Mãe é Identificada Após Bebê Prematuro Ser Encontrado Morto em Várzea Grande
A Polícia Civil divulgou que identificou a mãe da bebê prematura encontrada morta em uma caixa de papelão jogada em uma lixeira de condomínio, em Várzea Grande. A mulher, de 25 anos e moradora do local, foi localizada graças à análise das imagens das câmeras de segurança.

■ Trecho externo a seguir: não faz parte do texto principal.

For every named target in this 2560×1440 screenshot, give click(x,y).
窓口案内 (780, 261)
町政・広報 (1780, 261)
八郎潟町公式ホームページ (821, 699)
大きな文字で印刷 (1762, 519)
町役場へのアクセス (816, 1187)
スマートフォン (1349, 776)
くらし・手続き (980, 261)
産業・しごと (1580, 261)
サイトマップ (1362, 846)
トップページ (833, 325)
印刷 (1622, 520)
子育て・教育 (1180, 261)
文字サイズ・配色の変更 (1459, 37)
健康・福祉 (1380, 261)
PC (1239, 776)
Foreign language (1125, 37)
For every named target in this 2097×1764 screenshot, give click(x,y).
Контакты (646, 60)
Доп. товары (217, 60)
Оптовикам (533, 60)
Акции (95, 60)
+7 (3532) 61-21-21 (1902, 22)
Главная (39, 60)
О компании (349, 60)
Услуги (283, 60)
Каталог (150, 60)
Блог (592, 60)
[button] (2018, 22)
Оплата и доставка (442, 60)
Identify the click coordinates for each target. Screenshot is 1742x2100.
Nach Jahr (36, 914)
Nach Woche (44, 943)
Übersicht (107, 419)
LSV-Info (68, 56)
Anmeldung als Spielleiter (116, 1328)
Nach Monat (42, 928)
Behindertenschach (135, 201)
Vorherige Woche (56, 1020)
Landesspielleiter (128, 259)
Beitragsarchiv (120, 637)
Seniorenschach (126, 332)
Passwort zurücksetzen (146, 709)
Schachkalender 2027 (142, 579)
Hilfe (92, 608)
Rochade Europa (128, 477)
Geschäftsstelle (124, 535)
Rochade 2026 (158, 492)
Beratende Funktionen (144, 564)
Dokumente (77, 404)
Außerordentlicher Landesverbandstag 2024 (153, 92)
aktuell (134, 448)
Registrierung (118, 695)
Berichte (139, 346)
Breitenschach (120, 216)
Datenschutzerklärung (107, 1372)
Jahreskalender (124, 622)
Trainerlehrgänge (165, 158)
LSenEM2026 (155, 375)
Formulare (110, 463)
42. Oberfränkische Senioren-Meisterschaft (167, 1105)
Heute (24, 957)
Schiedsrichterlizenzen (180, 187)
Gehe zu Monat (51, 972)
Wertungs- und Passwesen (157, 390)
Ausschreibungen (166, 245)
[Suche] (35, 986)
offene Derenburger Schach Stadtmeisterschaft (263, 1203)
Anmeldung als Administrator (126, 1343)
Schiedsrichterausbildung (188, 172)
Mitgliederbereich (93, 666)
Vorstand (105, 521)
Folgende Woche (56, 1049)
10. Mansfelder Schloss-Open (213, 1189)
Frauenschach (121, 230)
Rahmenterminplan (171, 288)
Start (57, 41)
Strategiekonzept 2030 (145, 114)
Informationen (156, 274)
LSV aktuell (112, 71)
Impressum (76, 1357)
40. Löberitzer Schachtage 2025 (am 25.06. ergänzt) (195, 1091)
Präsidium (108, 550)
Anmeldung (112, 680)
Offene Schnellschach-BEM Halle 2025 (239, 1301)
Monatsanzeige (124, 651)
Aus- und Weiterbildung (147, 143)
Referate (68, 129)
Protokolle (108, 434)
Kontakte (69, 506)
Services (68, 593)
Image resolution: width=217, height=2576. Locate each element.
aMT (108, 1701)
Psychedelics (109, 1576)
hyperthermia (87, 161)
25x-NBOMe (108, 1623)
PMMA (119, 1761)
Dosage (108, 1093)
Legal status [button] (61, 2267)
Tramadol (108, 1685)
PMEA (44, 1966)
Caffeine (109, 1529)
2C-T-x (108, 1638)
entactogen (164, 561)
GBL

Ela foi levada para a Delegacia Especializada de Homicídios e Proteção à Pessoa (DHPP), onde confirmou ser a mãe da recém-nascida durante o depoimento.
O corpo da criança foi achado por um funcionário do condomínio no dia 23 de julho. A bebê estava dentro de uma caixa de papelão, envolvida em uma sacola plástica e ainda com o cordão umbilical.
Nas imagens, a mulher aparece descartando a caixa na lixeira do condomínio, conforme reconheceu em seu depoimento.
Mãe Alega Não Ter Sido Consciente da Gravidez
Segundo relatos, a mãe acreditava estar apenas com suspeita de gravidez. Ela disse que sentiu sangramentos e por isso não fez acompanhamento pré-natal, nem contou sobre a gravidez ao marido ou familiares.
Na noite do 22 de julho, a mulher contou que entrou em trabalho de parto no banheiro de casa enquanto o marido dormia, e que teve o bebê sozinha.
Ela afirmou ainda que acreditou que a bebê havia nascido morta. Após o parto, cortou o cordão umbilical, colocou a criança junto da placenta e outros resíduos do parto em uma caixa e jogou na lixeira do condomínio durante a madrugada.
A mãe explicou que agiu em estado de desespero e confusão emocional e negou o uso de qualquer substância para provocar o parto ou ajuda de outras pessoas.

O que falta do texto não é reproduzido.